The only walker I'd seen all morning.
I passed this retired Policeman who lived at the foot of Snowdon in Llanberis who as it turned out had relatives in Wigan and has frequented many of the pubs that I used to drink in. I warned the chap about the winds along the exposed areas of the ridge.

Making my descent with views of Moel Hebog.
The sun still shone brightly into a cloudless sky and it was during this descent that I would experience winds equal to those that battered me on the Trum y Ddysgl ridge.

Views of Snowdon as I enter the Beddgelert Forest.

I thought the worst of the winds were behind me more so as I began my descent towards the Beddgelert Forest where the strongest gusts funnelled over the ridge, taking away all thought process my ears screamed and my eyes and nose poured relentlessly until I reached the shelter of the forest where you could drop a feather and watch it float to the ground, again it was surreal as I stopped to soak in the silence and soon I began to overheat. Before continuing I removed my jacket, rolled up the sleeves of my base layer and began the walk through the forest which the retired Policeman told me "you'll enjoy it through there" It was difficult to tell for how long windblown trees had blocked the track - some I could get around by ducking under or striding over the tree trunks but others blocked the track for up to a hundred yards at a time meaning finding an alterative route over felled plantation which for anyone who has had to do this will know how slow, and unpleasant it can be.

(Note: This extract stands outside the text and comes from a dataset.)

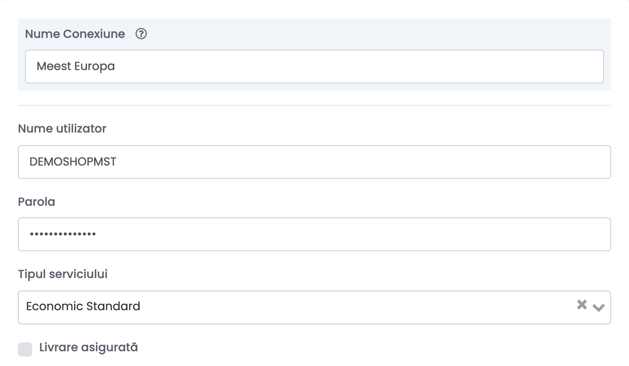
Task: Focus the Parola password field
Action: pyautogui.click(x=315, y=234)
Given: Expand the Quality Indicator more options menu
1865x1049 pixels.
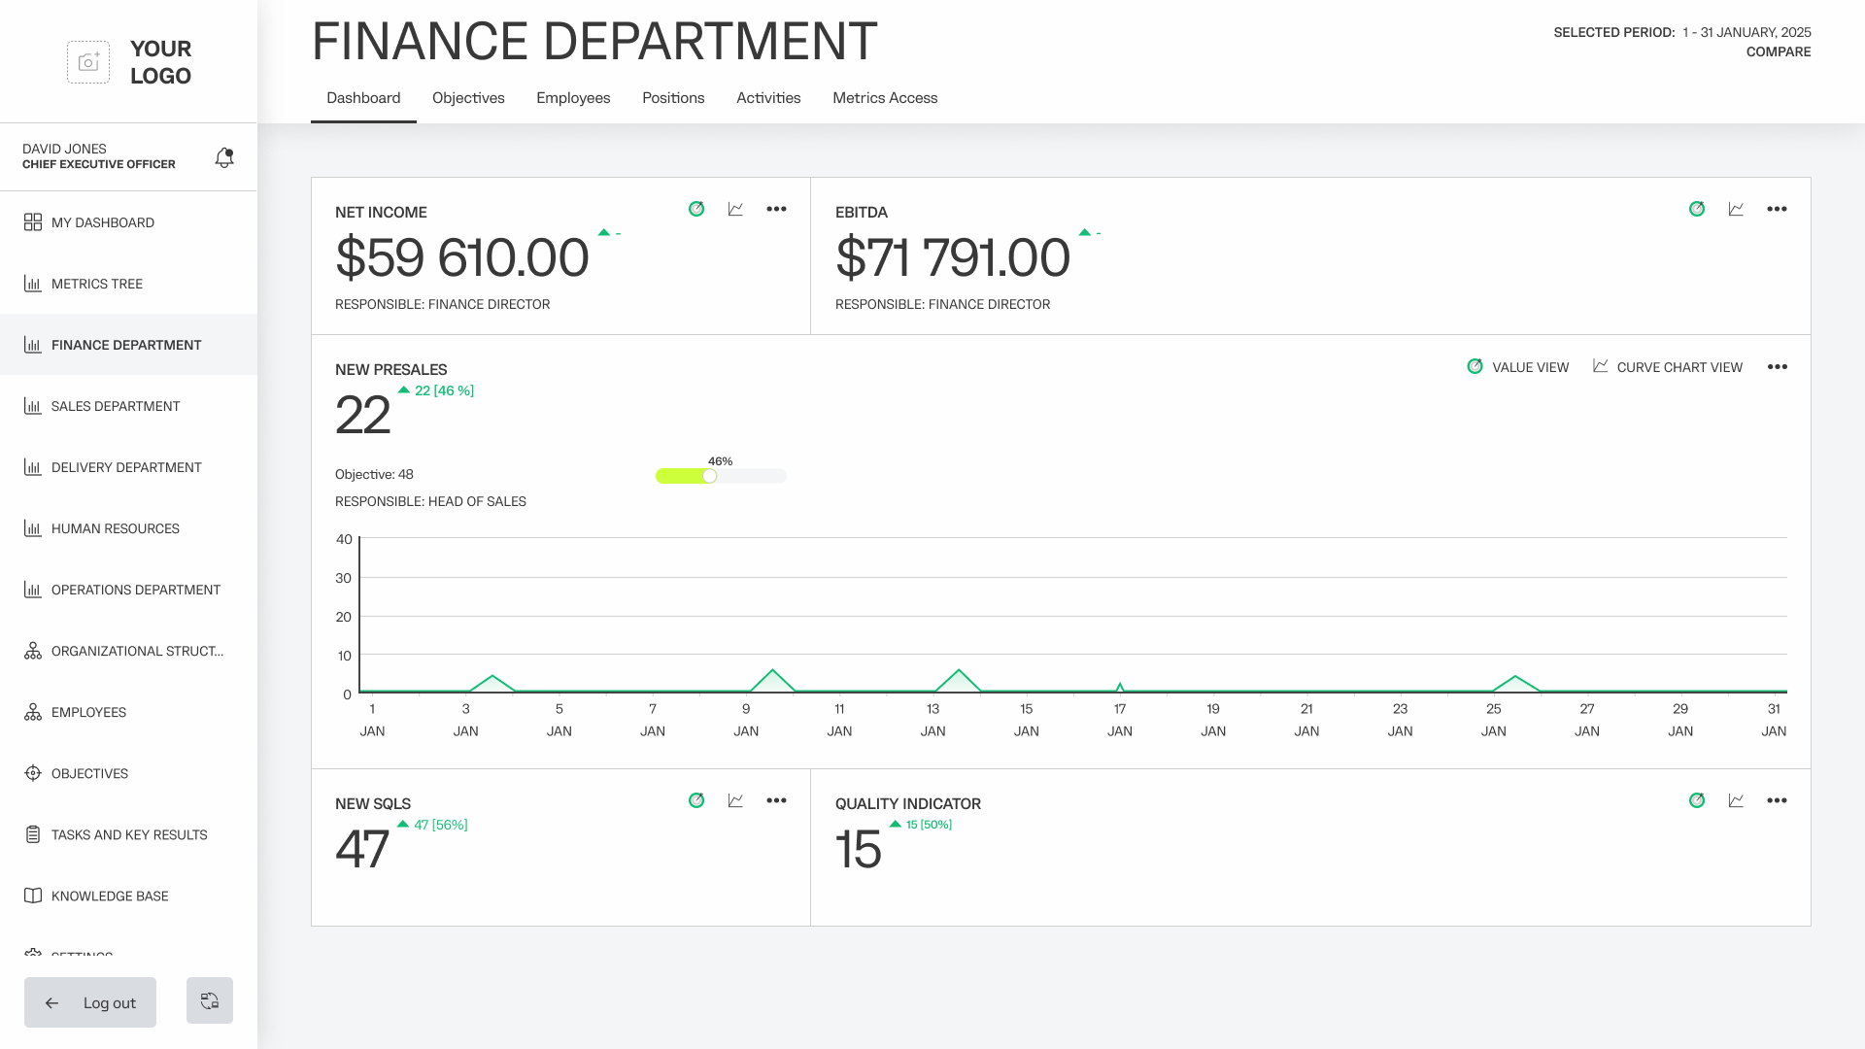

Keeping the forestry track to my left its gravel base coming in and out of view as I stepped over broken tree trunks and broken branches my legs often disappearing between branches up to the knee, not only was it hard work I was in fear I was going to break something. I rejoined the track at a crossroads as I looked back at what can only be described as a bomb cratered forest, I guessed the retired Policeman hasn't been down here for a while. I collected myself as the wider track allowed the sunshine to pour through the breaks in the forest canopy, it was hot and I was relishing the warmth the approaching midday sun provided. I was still a mile away from Rydu Ddu as I continued to follow the track Snowdon popping in and out of my view above the treeline until my view changed to one I didn't recognise. Damn! I had missed my turning realising I should have turned left at the narrow track I'd passed a minute earlier. It was no bother just a hundred yards or so back track. I found the path and turned right from where Llyn Y Gader came into view the path below my feet flanking Drwsycoed Uchaf and eventually Y Garn. The path was sheltered, dusty and hot and for the first time this morning I could hear the lambs in the nearby fields whilst a gentle breeze broke the surface of Llyn Y Gader as it shimmered in the sunlight below.